Writing Your Own Lisp Interpreter in Haskell - Part 1
15 Feb 2025Introduction
Lisp has long been a favorite language for those interested in metaprogramming, functional programming, and symbolic computation. Writing your own Lisp interpreter is one of the best ways to deepen your understanding of programming languages. In this series, we’ll build a Lisp interpreter from scratch in Haskell, a language that lends itself well to this task due to its strong type system and functional nature.
In this first post, we’ll cover:
- Defining Lisp’s syntax and core data structures
- Writing a simple parser for Lisp expressions
- Implementing an evaluator for basic operations
By the end of this post, you’ll have a working Lisp interpreter that can evaluate basic expressions like (+ 1 2).
If you’re following along, you can find the implementation for this article here.
Setup
We’re using Haskell to implement our Lisp interpreter, so make sure you’re installed and ready to go.
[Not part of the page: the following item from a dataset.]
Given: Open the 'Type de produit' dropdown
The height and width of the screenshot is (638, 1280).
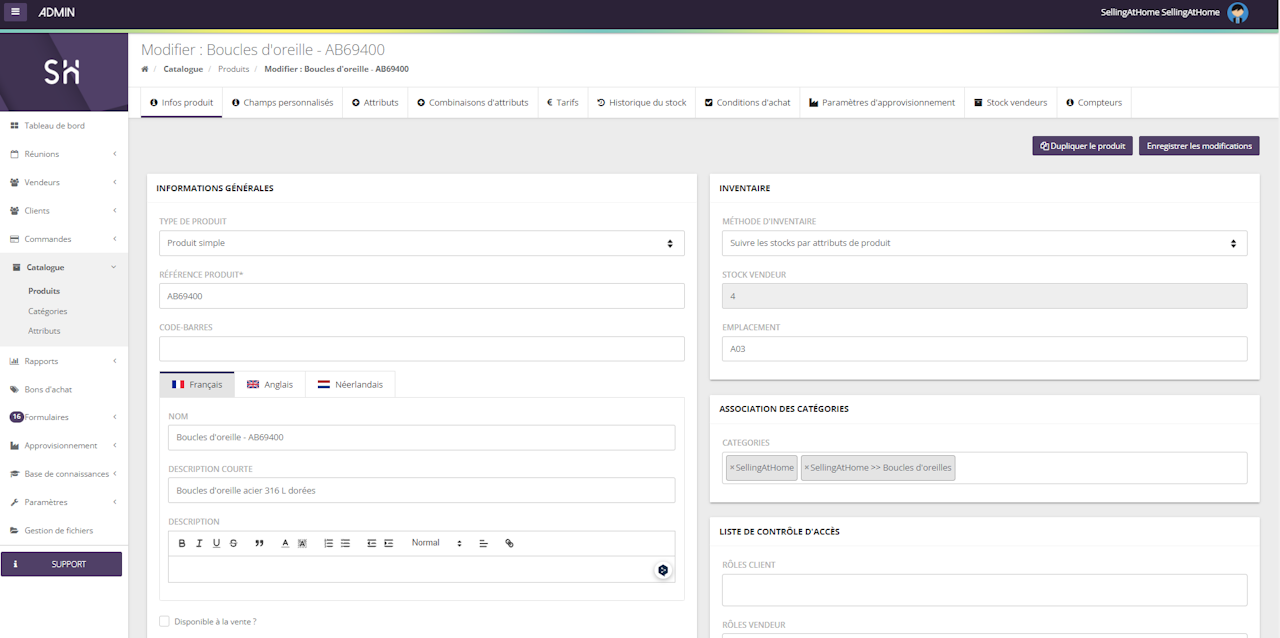Looking at the screenshot, I should 421,243.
To get started, create yourself a new project. I use stack so creating my
new list (called hlisp):
stack new hlispWe’ll need a few dependencies to begin with. I’m adding my entire Lisp system to my library, leaving my main exe to simply be a REPL.
Add containers, mtl, and parsec as dependencies:
library:
source-dirs: src
dependencies:
- containers
- mtl
- parsecCode
Now we can get started on some code.
Defining Lisp Expressions
Lisp code is composed of simple data types:
- Atoms (symbols, numbers, booleans)
- Lists (sequences of expressions)
- Functions (built-in or user-defined)
In Haskell, we can represent these using a data type:
module Expr where
import Data.Map (Map)
import qualified Data.Map as Map
import Control.Monad.Except
-- Lisp expression representation
data LispVal
= Atom String
| Number Integer
| Bool Bool
| List [LispVal]
| Lambda [String] LispVal Env -- user-defined function
| BuiltinFunc ([LispVal] -> ThrowsError LispVal) -- built-in functions
instance Show LispVal where
show (Atom name) = name
show (Number n) = show n
show (Bool True) = "#t"
show (Bool False) = "#f"
show (List xs) = "(" ++ unwords (map show xs) ++ ")"
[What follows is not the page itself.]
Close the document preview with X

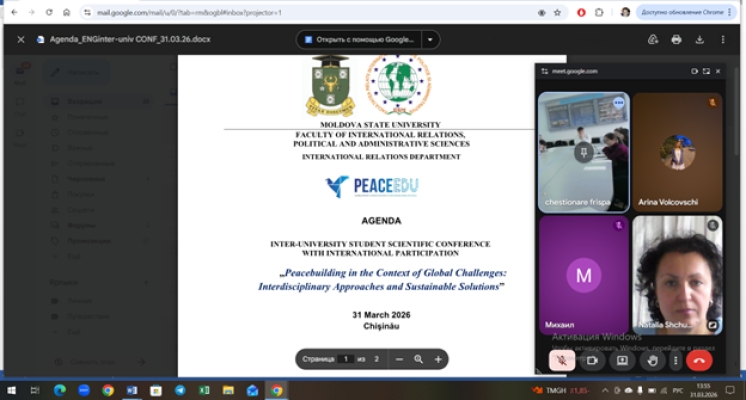[20, 40]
show (Lambda params body _) =
"(lambda (" ++ unwords params ++ ") " ++ show body ++ ")"
show (BuiltinFunc _) = "<builtin function>"
instance Eq LispVal where
(Atom a) == (Atom b) = a == b
(Number a) == (Number b) = a == b
(Bool a) == (Bool b) = a == b
(List a) == (List b) = a == b
_ == _ = False -- Functions and different types are not comparable
-- Environment for variable storage
type Env = Map String LispVal
-- Error handling
data LispError
= UnboundVar String
| TypeMismatch String LispVal
| BadSpecialForm String LispVal
| NotAFunction String
| NumArgs Int [LispVal]
| ParserError String
deriving (Show)
type ThrowsError = Either LispErrorThis defines the core structure of Lisp expressions and introduces a simple error-handling mechanism.
We define Show and Eq explicitly on LispVal because of the Lambda and BuiltinFunc not really having naturally
expressed analogs for these type classes. The compiler complains!
LispVal allows us to define:
AtomNumberBoolListLambdaBuiltinFunc
The Env type gives us an environment to operate in keeping track of our variables.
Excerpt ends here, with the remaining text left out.